IBD organisational audit - Paediatric report - round two 2009

Produced by:

The full report contains detailed information about the organisation and structure of paediatric IBD services in the UK. The participation of paediatric sites in the UK Paediatric IBD Audit in 2008 was a major step forward in helping to ensure that the desired consistent, high quality care is available for all IBD patients, independent of age.

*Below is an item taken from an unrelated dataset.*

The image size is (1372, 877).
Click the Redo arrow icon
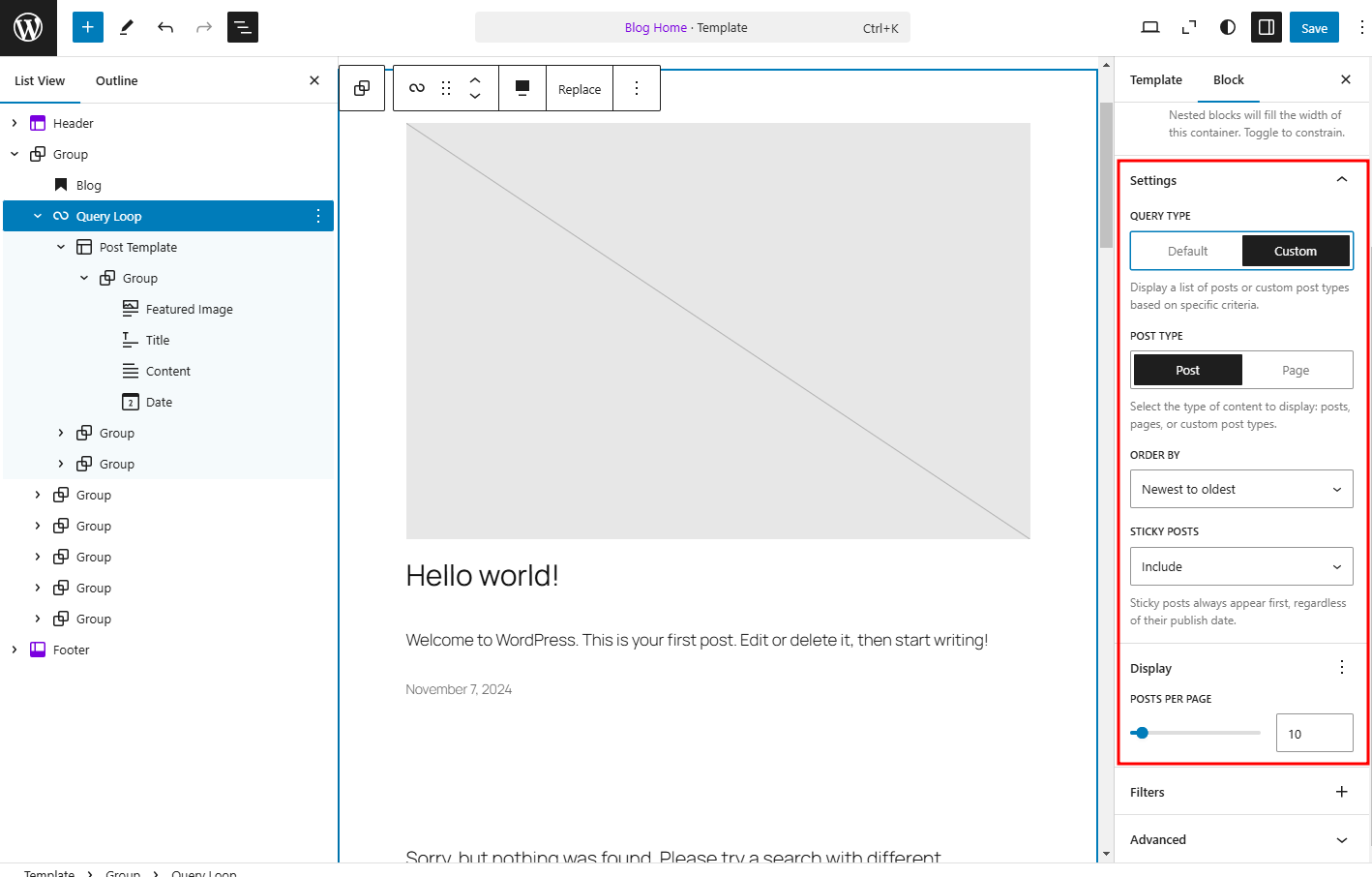(x=203, y=27)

It should be noted that the IBD Audit was established and 2nd round datasets agreed before the IBD National Service Standards were published. Therefore, we did not specifically audit against them for the 2nd round.

Key recommendations

  • There should be a continued focus on multidisciplinary working with sites moving towards the development of the IBD team as outlined in the National IBD Service Standards.
  • Improvement in the provision of IBD Clinical Nurse Specialists is required to reach the minimum level of 1.5 WTE per IBD Team as recommended in the National IBD Service Standards.
  • Trusts/Health Boards should provide appropriate levels of toilet facilities and make sure that they are suitable for paediatric patients of all ages.
  • Immediate efforts should be made to improve stool culture and CDT collection rates for all new and relapsing IBD patients.
  • The adoption of national guidelines, such as the Guidelines for the Management of Inflammatory Bowel Disease (IBD) in Children in the United Kingdom produced by BSPGHAN in October 2008, rather than local guidelines, may help local paediatric units with their care of UC inpatients e.g. for pouch surgery, acute severe UC and heparin use.
  • The volume of pouch surgery is very low. Consideration for either regionalisation of pouch surgery and/or liaison with a high volume adult centre may be appropriate.
  • A system for sharing of information about test results or treatment changes should be developed through the use of IT, written communication or a patient held record.
  • IBD Services must continue to develop shared care between specialist paediatric gastroenterology sites, district general hospitals and primary care.
  • IBD Services should aim to see all relapsing patients within 7 days.
  • Patient involvement in local IBD services should increase.
  • Paediatric Sites already meet the standard of providing written information however patient education and support should continue to be developed.
  • Every IBD Service should develop a searchable IBD database.
  • A national biologicals database should be developed.
  • Participation in national audit is a requirement for all IBD Services.
  • Participation of paediatric IBD patients in clinical research must increase substantially.
  • The development of the UK Medicines for Children Research Network may facilitate wider participation of IBD patients in clinical trials.